Çelik yapıların avantajı, ana taşıyıcı elemanların fabrika ortamında kontrollü bir şekilde üretilmiş olmasından kaynaklanıyor. Bu nedenle diğer yapı türlerine karşı avantajlı hale geliyor. Tüm çelik yapıların temelinde veya döşemelerinde betonarme malzemeler kullanılıyor. Sadece bir evi tümüyle çelikten inşa etmek mümkün değil. "Taşıyıcı iskelet ne olursa olsun, günümüzde kullanılan yapı malzemeleri kullanılmaktadır" diyor Varoğlu. Çelik yapı kullanımının en fazla olduğu ülkeler arasında Kuzey Amerika, Avrupa ülkeleri ve Çin'in olduğunu söylüyor.

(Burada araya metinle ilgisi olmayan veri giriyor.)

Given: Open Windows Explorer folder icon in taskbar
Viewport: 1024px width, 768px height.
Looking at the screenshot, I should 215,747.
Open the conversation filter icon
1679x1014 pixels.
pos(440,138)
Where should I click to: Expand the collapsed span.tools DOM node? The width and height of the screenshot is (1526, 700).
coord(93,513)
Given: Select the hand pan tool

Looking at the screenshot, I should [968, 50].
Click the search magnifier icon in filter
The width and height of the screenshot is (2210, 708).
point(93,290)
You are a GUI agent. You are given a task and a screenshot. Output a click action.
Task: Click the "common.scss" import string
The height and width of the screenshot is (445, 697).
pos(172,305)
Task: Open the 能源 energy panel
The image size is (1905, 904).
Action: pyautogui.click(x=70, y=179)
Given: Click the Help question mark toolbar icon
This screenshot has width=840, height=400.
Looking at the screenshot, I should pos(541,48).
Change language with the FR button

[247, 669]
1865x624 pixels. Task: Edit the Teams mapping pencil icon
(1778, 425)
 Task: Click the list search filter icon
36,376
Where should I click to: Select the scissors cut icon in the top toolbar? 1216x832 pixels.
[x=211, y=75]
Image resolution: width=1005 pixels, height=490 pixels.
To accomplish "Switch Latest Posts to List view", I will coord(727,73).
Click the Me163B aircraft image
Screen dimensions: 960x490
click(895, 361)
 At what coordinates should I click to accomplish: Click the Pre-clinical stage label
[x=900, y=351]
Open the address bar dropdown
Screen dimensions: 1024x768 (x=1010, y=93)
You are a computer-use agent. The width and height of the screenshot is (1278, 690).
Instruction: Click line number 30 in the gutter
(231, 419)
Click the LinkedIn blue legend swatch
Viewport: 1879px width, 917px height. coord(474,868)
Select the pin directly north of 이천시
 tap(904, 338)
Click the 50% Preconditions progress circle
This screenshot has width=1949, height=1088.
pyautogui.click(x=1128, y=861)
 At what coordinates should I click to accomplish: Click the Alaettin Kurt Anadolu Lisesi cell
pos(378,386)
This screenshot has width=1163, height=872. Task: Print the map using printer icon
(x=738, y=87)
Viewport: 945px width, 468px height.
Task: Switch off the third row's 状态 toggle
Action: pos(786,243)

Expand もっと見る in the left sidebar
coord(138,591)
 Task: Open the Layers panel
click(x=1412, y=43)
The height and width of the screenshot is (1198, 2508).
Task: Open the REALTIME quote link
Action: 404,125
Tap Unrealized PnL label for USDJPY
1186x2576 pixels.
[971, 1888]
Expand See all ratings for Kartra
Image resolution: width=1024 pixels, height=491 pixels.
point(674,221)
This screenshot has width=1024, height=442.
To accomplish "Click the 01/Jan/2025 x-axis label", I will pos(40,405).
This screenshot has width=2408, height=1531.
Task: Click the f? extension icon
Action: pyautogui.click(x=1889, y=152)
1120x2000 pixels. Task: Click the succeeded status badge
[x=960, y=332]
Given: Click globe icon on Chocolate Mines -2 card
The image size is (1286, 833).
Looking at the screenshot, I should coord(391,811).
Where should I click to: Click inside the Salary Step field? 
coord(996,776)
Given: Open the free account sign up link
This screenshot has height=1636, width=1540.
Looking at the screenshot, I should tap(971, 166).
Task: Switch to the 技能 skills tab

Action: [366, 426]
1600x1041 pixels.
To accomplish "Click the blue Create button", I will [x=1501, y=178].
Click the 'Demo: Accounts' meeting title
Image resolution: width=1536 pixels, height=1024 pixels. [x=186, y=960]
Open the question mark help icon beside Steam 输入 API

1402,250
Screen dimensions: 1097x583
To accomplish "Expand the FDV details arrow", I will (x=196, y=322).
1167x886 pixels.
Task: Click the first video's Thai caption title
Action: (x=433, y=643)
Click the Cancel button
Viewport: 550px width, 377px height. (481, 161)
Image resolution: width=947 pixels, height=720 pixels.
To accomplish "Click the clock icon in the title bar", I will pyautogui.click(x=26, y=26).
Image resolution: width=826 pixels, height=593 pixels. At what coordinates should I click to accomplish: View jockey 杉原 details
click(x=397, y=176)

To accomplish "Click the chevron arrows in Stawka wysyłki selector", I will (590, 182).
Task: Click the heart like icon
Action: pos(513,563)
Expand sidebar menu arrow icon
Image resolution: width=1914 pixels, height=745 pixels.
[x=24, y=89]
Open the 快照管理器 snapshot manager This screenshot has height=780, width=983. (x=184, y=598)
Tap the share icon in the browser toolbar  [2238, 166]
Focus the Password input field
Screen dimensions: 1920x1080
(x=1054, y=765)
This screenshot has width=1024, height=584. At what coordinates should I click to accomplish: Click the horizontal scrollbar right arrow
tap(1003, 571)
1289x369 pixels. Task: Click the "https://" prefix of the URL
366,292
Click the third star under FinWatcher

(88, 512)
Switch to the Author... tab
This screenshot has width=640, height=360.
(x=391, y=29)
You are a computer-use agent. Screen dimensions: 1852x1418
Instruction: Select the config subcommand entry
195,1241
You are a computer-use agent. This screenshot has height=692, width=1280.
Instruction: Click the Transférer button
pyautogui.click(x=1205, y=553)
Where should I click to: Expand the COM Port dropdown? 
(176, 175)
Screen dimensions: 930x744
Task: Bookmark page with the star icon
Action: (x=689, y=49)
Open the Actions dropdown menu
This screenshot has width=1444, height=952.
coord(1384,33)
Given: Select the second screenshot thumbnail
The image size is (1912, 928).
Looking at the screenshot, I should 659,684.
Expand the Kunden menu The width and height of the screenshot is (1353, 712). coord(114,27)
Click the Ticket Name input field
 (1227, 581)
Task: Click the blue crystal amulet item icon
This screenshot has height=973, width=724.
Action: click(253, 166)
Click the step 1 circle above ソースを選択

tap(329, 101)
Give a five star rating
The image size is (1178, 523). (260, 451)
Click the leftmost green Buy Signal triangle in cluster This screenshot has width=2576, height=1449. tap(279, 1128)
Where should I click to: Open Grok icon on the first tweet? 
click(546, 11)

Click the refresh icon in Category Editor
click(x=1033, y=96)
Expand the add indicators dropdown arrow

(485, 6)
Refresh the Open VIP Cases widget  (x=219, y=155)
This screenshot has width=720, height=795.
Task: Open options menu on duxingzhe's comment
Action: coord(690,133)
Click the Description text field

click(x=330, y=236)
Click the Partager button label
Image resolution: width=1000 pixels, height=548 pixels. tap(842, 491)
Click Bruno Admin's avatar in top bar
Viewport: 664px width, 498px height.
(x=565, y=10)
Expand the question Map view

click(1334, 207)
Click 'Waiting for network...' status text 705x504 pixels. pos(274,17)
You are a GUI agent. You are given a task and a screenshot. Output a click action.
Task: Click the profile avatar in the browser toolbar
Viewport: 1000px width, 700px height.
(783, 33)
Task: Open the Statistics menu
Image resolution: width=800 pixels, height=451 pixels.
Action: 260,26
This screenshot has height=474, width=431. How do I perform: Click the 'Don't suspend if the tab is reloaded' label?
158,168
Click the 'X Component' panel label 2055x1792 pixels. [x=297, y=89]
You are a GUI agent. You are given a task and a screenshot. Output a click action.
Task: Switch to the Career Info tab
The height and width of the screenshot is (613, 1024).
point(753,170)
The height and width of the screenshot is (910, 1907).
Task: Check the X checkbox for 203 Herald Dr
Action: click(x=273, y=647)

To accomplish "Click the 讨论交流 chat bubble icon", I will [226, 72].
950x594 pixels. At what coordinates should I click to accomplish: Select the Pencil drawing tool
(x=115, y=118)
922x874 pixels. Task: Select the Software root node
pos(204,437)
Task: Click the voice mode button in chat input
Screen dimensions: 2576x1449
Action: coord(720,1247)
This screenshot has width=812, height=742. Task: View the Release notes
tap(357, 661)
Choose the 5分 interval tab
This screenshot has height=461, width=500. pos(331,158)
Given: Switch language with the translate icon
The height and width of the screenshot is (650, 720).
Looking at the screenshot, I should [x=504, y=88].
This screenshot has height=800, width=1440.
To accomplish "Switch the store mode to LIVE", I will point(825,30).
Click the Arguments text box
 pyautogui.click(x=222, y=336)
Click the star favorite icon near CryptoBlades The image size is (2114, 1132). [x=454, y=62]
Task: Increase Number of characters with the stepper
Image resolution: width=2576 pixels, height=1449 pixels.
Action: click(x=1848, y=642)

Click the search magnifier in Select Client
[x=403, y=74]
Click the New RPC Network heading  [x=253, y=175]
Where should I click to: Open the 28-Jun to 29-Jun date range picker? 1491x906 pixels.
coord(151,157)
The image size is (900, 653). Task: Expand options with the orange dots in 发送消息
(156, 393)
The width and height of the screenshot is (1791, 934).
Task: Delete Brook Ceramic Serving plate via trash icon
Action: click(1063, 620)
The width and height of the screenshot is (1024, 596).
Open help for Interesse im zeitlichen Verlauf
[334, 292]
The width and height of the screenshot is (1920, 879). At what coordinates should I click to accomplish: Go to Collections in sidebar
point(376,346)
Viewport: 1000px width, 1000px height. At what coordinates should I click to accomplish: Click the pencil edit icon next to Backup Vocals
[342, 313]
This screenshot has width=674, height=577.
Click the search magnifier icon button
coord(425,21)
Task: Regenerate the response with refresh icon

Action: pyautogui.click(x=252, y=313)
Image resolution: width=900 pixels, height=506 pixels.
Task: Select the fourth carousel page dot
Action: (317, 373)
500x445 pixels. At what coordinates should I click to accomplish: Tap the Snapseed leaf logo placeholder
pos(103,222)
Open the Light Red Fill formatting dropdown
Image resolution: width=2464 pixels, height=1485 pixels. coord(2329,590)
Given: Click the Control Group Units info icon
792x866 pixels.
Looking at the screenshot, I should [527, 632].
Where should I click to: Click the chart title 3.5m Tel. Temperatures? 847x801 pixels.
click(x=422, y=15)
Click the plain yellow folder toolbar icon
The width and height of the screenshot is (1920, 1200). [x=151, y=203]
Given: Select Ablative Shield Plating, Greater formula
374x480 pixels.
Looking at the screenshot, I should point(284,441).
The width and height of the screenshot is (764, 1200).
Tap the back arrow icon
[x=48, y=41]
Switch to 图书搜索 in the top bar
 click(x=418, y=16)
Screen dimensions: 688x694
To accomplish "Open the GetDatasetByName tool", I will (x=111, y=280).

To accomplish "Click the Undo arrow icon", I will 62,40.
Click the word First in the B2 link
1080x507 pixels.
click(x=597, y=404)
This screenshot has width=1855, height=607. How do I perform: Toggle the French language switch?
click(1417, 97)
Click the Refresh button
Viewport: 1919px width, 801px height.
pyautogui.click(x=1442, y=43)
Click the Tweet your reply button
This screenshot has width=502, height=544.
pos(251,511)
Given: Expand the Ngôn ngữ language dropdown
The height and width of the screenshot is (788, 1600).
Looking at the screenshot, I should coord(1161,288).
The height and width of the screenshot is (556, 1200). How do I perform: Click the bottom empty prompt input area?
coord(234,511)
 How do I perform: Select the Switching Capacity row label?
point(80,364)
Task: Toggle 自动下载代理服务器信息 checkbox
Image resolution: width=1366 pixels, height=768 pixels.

Jeofizik Mühendisi ve İş Güvenliği Uzmanı Demet Güven, çelik yapıların zeminine ilişkin bilgiler paylaşırken, yapılacak her türlü inşanın zemin etütlerinin mutlaka yapılması gerektiğine dikkat çekiyor. Zemin etüdünde çıkan rapor sonuçlarına göre hareket edilmesi gerektiğini belirten Güven, kötü olan ya da iyileştirilmemiş zemine çelik yapı dahi yapılsa, diğer betonarmeler gibi yıkılacağını söylüyor. "Betonarme ile çelik yapılar arasında dikkat edilmesi gereken farklı noktalar yoktur. Tüm yapıların temel tasarımı benzer şekilde ele alınmaktadır. Betonarme binaları çelik yapı elemanları ile güçlendirmek mümkündür ancak çok tercih edilen bir yöntem değildir" diyen Güven, zeminin yapı türlerine göre değişmediğinin altını çiziyor.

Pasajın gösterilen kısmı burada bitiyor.